A Avon alegou no processo que se tratou de um acidente doméstico e que a revendedora estava apta ao trabalho quando foi demitida, não tendo direito à estabilidade ou indenização.

O pedido foi julgado improcedente na primeira instância e a promotora recorreu ao TRT. Ao analisar o caso, os desembargadores da 1ª Turma constataram que o trabalho dela era eminentemente externo porque a Avon sequer tinha escritório em Belém. Por isso, entenderam que a queda ocorrida em casa poderia ser considerada acidente de trabalho.

De acordo com os desembargadores, o artigo 19 da Lei da Previdência Social deixa claro que o acidente de trabalho é aquele que ocorre pelo exercício do trabalho, independentemente do local em que é executado, e que cause, no mínimo, redução temporária da capacidade do trabalhador. “No caso, é perfeitamente possível reconhecer a casa como local do seu trabalho, haja vista que ali executava funções relacionadas com seu emprego”, diz a decisão.

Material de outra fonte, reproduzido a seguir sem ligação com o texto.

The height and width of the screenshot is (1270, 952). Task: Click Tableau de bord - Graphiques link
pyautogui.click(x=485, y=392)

“Entender o contrário estar­se­ia desprotegendo, por exemplo, aquele que trabalha no seu próprio domicílio, modalidade largamente adotada por várias empresas.” Ainda segundo a decisão, a companhia teria despedido a funcionária doente, sem condições de trabalhar “tanto que o INSS, depois da despedida concedeu o auxílio­doença acidentário”. Por este motivo e por não ter concedido a estabilidade de 12 meses, os desembargadores foram unânimes ao dar indenização por danos morais no valor de R$ 20 mil.

No recurso ao TST, a empresa pediu apenas a redução da condenação. Por maioria, os ministros não conheceram o recurso. O relator, ministro Renato de Lacerda Paiva, votou pelo provimento, para reduzi­-la para R$ 10 mil. A ministra Delaíde Miranda Arantes, contudo, entendeu que os R$ 20 mil arbitrados pelo TRT observaram os princípios da proporcionalidade e razoabilidade, levando­-se em consideração que envolvia uma multinacional de grande porte. Ela foi seguida pelo ministro José Roberto Freire Pimenta.

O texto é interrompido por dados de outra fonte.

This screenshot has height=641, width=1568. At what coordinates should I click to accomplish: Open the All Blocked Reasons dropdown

Em entrevista ao Valor, a ministra Delaíde Miranda Arantes afirmou que a Justiça deve estar atenta às novas formas de trabalho. “A jurisprudência tem que ser dinâmica para alcançar essas novas realidades”, disse. Segundo a magistrada, tem crescido o número de empresas que utilizam o trabalho em domicílio e esse empregado tem que estar protegido como qualquer outro.

No caso da Avon, acrescentou, ficou claro na decisão de segunda instância que a residência da empregada era seu local de trabalho e que não cabe ao TST rever provas.

Para o advogado da funcionária, Armando Ferreira Rodrigues Filho, do Rodrigues e Lobato Advogados Associados, apesar de ser atípico, acidentes ocorridos dentro de residência podem ser considerados acidentes de trabalho. De acordo com ele, o artigo 19 da Lei de Benefícios da Previdência Social é claro ao afirmar que o acidente ocorre pelo exercício do trabalho independentemente do local que é executado. “Trata­-se de um precedente de envergadura, pela singularidade do tema”, afirmou. Segundo a advogada Juliana Bracks Duarte, do Bracks Advogados Associados, a decisão está em conformidade com o que prevê a lei. O problema, diz, é produzir prova de que o funcionário estava em horário de trabalho, e não em funções domésticas. Por isso, Juliana recomenda que as companhias que possuem funcionários em home office regulamentem bem o horário de trabalho e o controle de jornada para que não existam dúvidas se o que ocorreu foi ou não um acidente de trabalho.

Procurada pelo Valor, a assessoria de imprensa da Avon informou por nota que “trata­-se de uma ação isolada, ainda sujeita a recurso, de acordo com os termos na qual foi proferida”.

Fonte: Jornal Valor Econômico. Por Adriana Aguiar (27/04/2015).